Adam Sanderson


Who?

I’ve been fiddling around with computers since my family’s Commodore 64 was the height of cool, and getting paid to build software for a good long while now. Once I discovered Ruby, I started writing about it, and the other lessons I’ve learned along the way.

If you look very closely at the dates in my blog, you might notice there’s a small kid sized gap. Yup, that’s because I’m a dad these days, and surprisingly that takes a lot of time!

These are terrible pictures, not kids, but I enjoy doodling so this is what you get.

In the gap, I’ve swung on the engineering manager vs engineer pendulum a few times and learned a ton in each role.

Snake’s Hands?

A while back I read a book, and it stuck with me. I couldn’t remember the author, the title, but a few scenes and passages stuck in my mind vividly and I’ve come back to it again and again. The book it turns out was Engine Summer by John Crowley.

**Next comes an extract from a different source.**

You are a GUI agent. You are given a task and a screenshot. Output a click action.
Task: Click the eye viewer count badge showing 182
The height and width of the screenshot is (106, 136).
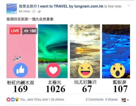coord(30,31)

Path is like a snake, […] when you run along Path, and here is something that looks to be Path, but you find it is only rooms interlocking in a little maze that has no exits but back to Path — that’s a snake’s-hand. It runs off the snake of Path like a set of little fingers. It’s also called a snake’s-hand because a snake has no hands, and likewise there is only one Path. But a snake’s-hand is also more: my story is a Path, too, I hope; and so it must have its snake’s-hands. Sometimes the snake’s-hands in a story are the best part, if the story is a long one.